## Task statement:
Your answer must consist solely of the lines from the start of the entries below through the line with "is (425, 782).", unchanged.

## Data for review:
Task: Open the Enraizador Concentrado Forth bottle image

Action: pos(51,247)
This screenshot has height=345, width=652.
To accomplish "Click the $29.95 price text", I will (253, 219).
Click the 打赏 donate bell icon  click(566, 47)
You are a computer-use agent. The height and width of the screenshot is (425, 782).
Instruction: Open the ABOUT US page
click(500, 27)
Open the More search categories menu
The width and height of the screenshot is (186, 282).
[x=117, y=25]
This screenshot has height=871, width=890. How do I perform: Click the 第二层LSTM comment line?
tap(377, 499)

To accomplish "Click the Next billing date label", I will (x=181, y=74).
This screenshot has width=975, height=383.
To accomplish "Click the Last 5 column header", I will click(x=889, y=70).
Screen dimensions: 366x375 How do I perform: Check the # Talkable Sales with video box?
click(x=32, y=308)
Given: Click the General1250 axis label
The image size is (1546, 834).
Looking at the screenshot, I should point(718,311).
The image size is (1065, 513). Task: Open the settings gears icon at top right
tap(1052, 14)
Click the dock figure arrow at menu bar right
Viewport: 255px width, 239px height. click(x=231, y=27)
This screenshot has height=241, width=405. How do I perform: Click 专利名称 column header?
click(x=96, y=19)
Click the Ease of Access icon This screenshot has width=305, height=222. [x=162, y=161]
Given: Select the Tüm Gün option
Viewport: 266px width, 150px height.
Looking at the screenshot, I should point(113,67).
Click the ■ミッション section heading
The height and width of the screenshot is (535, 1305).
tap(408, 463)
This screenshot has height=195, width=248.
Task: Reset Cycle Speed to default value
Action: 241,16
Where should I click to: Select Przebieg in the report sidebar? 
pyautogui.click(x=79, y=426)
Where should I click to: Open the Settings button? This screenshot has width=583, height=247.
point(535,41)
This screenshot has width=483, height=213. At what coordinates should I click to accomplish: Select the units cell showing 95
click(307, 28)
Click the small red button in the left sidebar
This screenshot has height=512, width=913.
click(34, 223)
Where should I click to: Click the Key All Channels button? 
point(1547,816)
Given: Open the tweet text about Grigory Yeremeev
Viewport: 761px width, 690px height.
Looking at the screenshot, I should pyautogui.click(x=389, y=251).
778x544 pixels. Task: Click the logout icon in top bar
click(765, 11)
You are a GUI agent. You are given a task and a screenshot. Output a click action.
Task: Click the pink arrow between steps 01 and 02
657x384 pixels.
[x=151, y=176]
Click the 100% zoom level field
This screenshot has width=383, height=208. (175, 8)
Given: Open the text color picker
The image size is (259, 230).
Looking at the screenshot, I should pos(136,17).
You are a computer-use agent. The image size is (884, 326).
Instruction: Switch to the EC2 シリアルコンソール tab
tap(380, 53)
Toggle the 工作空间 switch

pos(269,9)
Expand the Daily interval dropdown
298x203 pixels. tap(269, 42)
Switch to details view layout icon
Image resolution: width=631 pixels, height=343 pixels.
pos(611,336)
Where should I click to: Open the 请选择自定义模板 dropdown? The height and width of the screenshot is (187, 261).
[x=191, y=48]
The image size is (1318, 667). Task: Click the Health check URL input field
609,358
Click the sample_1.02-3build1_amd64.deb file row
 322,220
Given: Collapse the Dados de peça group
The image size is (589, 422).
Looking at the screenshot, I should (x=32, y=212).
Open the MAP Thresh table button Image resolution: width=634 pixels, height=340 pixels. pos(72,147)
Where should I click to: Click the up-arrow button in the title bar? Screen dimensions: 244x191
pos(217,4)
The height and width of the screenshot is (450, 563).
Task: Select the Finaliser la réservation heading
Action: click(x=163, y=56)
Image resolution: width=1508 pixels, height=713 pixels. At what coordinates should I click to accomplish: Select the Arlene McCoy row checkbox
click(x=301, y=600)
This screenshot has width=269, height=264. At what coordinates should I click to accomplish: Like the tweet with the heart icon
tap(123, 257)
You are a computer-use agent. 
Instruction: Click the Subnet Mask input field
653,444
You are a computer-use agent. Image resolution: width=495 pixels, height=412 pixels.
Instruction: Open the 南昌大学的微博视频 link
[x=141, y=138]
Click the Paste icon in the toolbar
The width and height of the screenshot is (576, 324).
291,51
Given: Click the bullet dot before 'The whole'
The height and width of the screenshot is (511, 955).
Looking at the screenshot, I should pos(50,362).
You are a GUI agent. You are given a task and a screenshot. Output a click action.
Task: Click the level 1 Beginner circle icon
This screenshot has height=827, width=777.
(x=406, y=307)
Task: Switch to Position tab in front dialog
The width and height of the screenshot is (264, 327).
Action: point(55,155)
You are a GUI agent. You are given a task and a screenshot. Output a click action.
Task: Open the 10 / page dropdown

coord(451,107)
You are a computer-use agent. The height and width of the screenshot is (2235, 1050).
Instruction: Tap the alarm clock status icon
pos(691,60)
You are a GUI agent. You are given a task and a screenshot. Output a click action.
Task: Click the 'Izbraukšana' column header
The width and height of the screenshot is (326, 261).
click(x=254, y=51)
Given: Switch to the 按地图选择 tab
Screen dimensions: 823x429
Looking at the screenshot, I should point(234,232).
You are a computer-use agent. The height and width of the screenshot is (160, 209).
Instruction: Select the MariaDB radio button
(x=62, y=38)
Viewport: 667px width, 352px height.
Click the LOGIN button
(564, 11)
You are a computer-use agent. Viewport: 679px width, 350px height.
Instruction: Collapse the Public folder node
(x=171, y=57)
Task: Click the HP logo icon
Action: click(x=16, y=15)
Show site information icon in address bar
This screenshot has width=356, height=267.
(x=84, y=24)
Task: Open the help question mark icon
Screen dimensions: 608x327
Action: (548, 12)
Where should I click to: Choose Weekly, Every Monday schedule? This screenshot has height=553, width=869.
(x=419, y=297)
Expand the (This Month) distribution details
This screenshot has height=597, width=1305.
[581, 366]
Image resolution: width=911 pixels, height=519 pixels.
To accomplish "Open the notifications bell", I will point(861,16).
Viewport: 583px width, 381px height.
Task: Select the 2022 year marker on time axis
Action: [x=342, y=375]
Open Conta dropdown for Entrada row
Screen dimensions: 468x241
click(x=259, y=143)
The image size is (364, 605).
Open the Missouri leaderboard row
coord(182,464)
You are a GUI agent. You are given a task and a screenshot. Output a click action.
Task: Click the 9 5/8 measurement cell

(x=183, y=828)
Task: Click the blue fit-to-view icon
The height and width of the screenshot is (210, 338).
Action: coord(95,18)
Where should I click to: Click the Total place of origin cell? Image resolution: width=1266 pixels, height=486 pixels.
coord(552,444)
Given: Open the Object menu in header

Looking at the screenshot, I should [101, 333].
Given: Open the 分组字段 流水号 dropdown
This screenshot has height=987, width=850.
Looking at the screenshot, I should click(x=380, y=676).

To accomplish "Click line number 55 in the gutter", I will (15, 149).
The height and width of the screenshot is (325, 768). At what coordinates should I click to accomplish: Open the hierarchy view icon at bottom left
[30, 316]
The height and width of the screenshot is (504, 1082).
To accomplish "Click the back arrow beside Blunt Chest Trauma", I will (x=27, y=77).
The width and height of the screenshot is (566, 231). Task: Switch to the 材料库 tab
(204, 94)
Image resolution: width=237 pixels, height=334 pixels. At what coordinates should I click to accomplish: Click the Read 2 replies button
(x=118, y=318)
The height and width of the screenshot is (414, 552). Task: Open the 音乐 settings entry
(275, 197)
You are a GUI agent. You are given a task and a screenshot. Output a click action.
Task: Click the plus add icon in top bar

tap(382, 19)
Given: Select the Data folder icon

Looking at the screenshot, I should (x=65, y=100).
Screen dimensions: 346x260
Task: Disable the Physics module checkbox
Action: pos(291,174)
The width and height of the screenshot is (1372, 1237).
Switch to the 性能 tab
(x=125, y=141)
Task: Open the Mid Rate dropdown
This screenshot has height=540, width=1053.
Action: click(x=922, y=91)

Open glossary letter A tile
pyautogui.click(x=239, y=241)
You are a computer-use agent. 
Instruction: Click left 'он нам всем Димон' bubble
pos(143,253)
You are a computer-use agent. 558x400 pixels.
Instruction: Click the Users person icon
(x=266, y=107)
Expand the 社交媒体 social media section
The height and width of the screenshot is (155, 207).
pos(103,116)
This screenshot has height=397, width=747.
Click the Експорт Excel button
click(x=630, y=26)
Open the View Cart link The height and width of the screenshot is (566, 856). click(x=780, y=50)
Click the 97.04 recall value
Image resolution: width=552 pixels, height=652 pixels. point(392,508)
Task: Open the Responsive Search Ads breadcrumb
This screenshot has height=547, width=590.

## Output:
Task: Open the Enraizador Concentrado Forth bottle image

Action: pos(51,247)
This screenshot has height=345, width=652.
To accomplish "Click the $29.95 price text", I will (253, 219).
Click the 打赏 donate bell icon  click(566, 47)
You are a computer-use agent. The height and width of the screenshot is (425, 782).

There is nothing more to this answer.